Rewrite the part of the material that opens with the line containing "You are a computer-use" and continues through the end of the material, multiplying every coordinate in the answers by 0.5 and rounding to whole numbers with halves rounded up. Give only those lines, with their requests, and leave the pictures out.

====== Recorded information

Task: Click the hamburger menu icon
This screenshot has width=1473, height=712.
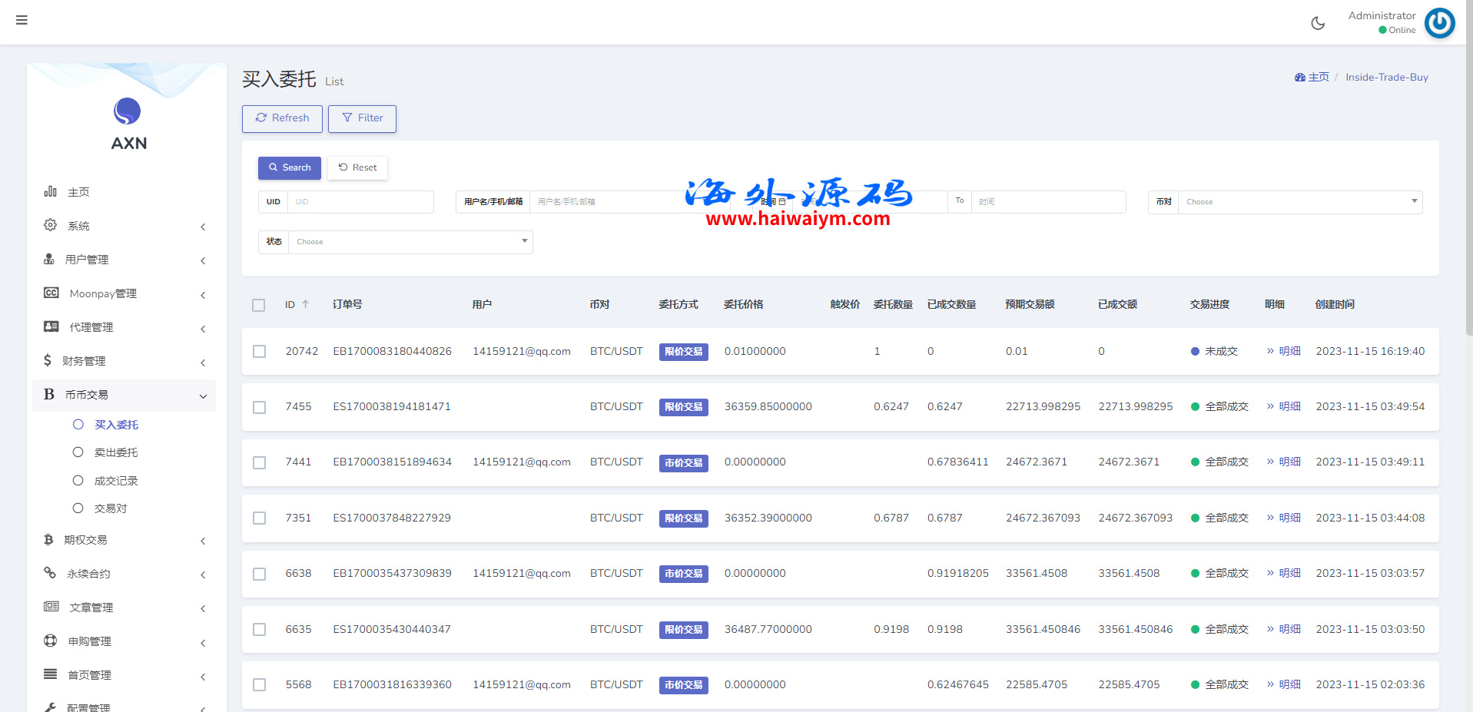Action: click(x=22, y=20)

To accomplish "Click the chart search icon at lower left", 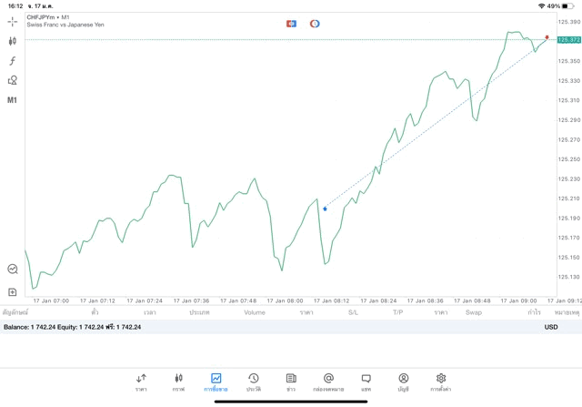I will point(13,270).
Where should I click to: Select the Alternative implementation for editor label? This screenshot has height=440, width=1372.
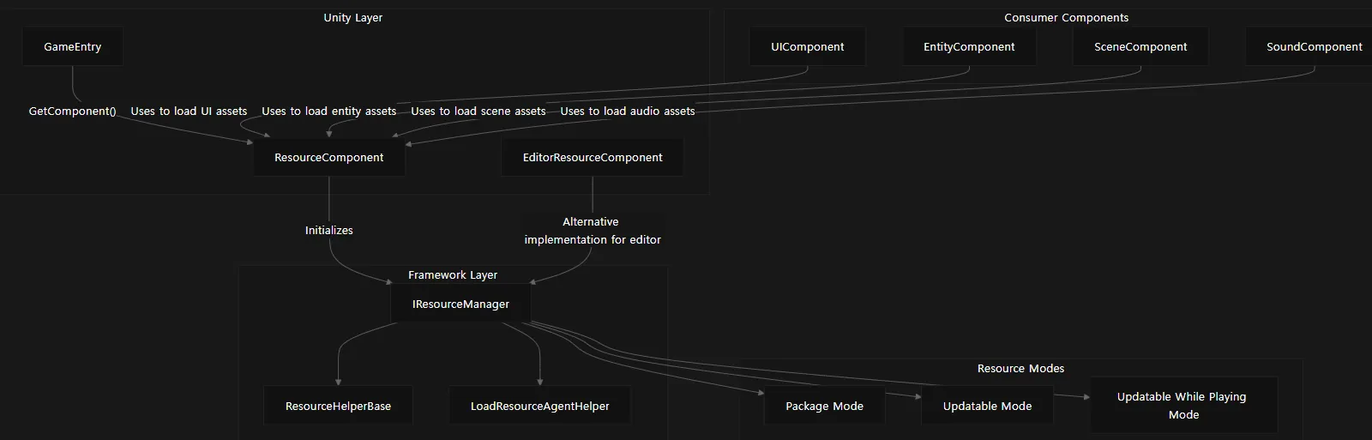coord(593,231)
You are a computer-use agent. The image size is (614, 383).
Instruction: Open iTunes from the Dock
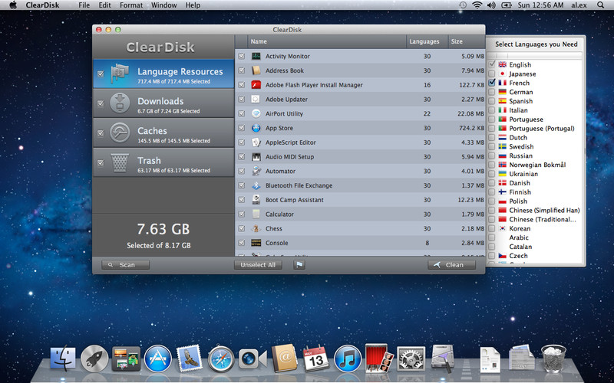[x=348, y=358]
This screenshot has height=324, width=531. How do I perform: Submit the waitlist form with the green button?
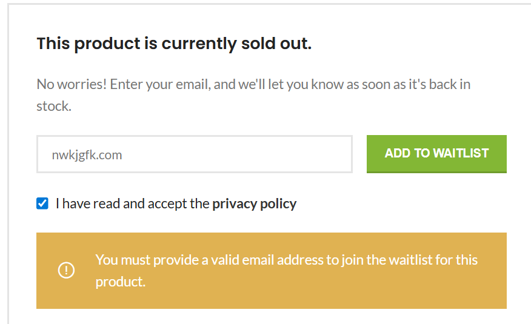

============

● **Task result**:
You are a computer-use agent. The image size is (614, 383).
Instruction: Open iTunes from the Dock
[x=174, y=179]
This screenshot has height=324, width=531. How do I perform: Submit the waitlist form with the green button?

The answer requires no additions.